Part V. Prediction and Machine Learning
Applied Econometrics for Natural Resource Economics
This part introduces prediction and machine learning for students of applied econometrics. The purpose is not to turn the course into a data science textbook. The purpose is to help students understand how prediction differs from explanation, how models are evaluated on unseen data, and why machine learning results must be interpreted carefully in economics.

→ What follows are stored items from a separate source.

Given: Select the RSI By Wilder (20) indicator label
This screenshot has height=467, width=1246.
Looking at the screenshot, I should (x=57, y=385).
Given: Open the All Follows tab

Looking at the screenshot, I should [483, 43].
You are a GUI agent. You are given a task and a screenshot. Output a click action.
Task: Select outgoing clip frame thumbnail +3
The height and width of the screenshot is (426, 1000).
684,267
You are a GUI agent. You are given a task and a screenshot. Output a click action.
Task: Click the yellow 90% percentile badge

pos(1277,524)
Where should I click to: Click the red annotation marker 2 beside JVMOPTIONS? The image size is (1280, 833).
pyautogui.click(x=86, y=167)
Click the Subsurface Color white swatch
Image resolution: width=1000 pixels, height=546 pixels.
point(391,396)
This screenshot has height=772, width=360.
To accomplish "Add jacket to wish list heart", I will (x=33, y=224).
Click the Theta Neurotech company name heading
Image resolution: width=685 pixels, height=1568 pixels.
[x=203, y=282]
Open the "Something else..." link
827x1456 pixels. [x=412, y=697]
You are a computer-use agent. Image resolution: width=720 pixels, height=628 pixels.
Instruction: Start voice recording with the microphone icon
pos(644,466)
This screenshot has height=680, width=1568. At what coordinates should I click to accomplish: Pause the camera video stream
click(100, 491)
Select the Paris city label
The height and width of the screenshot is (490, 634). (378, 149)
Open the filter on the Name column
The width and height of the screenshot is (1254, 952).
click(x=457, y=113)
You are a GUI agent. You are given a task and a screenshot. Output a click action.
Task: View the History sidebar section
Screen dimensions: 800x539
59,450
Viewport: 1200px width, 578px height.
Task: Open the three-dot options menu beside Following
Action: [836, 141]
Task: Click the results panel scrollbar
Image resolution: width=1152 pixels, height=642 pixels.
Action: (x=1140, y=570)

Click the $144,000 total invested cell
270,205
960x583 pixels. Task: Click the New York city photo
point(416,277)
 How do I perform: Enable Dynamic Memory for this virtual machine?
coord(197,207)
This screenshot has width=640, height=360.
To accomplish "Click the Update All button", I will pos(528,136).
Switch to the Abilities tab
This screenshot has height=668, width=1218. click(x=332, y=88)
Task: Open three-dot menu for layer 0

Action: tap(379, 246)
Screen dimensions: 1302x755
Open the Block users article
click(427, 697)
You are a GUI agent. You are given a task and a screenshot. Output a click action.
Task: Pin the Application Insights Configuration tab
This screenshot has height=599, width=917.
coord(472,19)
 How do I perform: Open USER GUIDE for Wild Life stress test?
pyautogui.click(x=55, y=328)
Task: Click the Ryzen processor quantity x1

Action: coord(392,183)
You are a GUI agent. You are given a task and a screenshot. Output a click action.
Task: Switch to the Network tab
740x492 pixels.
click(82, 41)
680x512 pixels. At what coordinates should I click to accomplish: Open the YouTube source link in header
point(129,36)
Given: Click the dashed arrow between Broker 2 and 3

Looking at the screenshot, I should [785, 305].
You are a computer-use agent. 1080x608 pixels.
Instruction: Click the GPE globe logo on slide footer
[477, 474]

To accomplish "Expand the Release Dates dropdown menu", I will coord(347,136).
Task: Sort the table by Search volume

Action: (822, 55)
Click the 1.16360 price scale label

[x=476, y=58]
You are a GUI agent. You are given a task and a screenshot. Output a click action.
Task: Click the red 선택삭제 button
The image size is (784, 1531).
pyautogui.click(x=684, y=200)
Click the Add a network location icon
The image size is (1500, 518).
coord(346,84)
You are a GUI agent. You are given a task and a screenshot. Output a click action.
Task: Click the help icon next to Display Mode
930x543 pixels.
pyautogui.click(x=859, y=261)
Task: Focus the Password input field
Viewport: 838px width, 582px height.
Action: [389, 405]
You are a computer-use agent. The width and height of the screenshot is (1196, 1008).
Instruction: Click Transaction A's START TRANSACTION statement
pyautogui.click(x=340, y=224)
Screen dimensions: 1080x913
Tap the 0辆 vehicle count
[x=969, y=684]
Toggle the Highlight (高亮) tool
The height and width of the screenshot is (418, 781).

The central message is simple:
Better prediction does not automatically mean better economic explanation.
Chapters in this part
| Chapter | Title | Main focus |
|---|---|---|
| 22 | Train-Test Split and Prediction Logic | Evaluating prediction on unseen data |
| 23 | Regression versus Machine Learning | Explanation versus prediction |
| 24 | Decision Trees and Random Forests | Nonlinear prediction using tree-based models |
| 25 | XGBoost and Model Comparison | Boosting and test-sample model comparison |
| 26 | Feature Importance and Prediction Limits | What ML can and cannot tell us |
Suggested workflow
Students should read these chapters after learning regression, hypothesis testing, functional forms, dummy variables, and model diagnostics. The concepts build directly on earlier econometric tools, but the evaluation logic changes. Instead of asking only whether a coefficient is statistically significant, students now ask whether a model predicts well on new observations.
Learning outcomes
After completing Part V, students should be able to:
- split a dataset into training and testing samples;
- fit simple predictive models in Python;
- evaluate predictions using MAE, MSE, RMSE, and test-sample (R^2);
- compare regression, decision trees, Random Forests, and XGBoost;
- explain why prediction accuracy is not the same as causality;
- interpret feature importance cautiously.
Files included
This package includes five Quarto chapter files, one Part V landing page, SVG figures, a navigation style file, and a _quarto-part-v.yml snippet that can be copied into the main course website configuration.